For Bernardo, part of the answer lies in the world’s gene banks — vast vaults of seed samples collected from every corner of the globe. Yet, he says, many of these vaults have quietly become “seed morgues.” “Something goes in, but it never comes out,” he explains. “We need to start treating these collections like living investments, not museums of dead potential.”

That potential — and the barriers to unlocking it — are deeply personal for Bernardo. He’s wrestled with international policies that prevent access to valuable lines (like North Korean corn) and with the slow, painstaking science of transferring useful traits from wild relatives into elite lines that farmers can actually grow. Sometimes it works. Sometimes it doesn’t. But he’s convinced that success starts not in the lab, but in the way we communicate.

“The fact sheet model isn’t cutting it anymore,” he says. “We hand out a paper about a new variety and think that’s enough. But stories? Plants you can see and touch? That’s what stays with people.”

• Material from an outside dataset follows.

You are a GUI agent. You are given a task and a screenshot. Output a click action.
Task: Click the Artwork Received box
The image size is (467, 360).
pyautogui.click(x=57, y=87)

Bernardo practices what he preaches. At the University of Minnesota, he helped launch a student-led breeding program that’s working to adapt leafy African vegetables for the Twin Cities’ African diaspora. The goal? Culturally relevant crops that mature in Minnesota’s shorter growing season — and can be regrown year after year.

“That’s real impact,” he says. “Helping people grow food that’s meaningful to them, not just what's commercially viable.”

He’s also brewed plant breeding into something more relatable — literally. Coffee and beer have become unexpected tools in his mission to make science accessible. His undergraduate course on coffee, for instance, connects the dots between genetics, geography, and culture. “Everyone drinks coffee,” he says. “It’s a conversation starter. It’s a gateway into plant science.”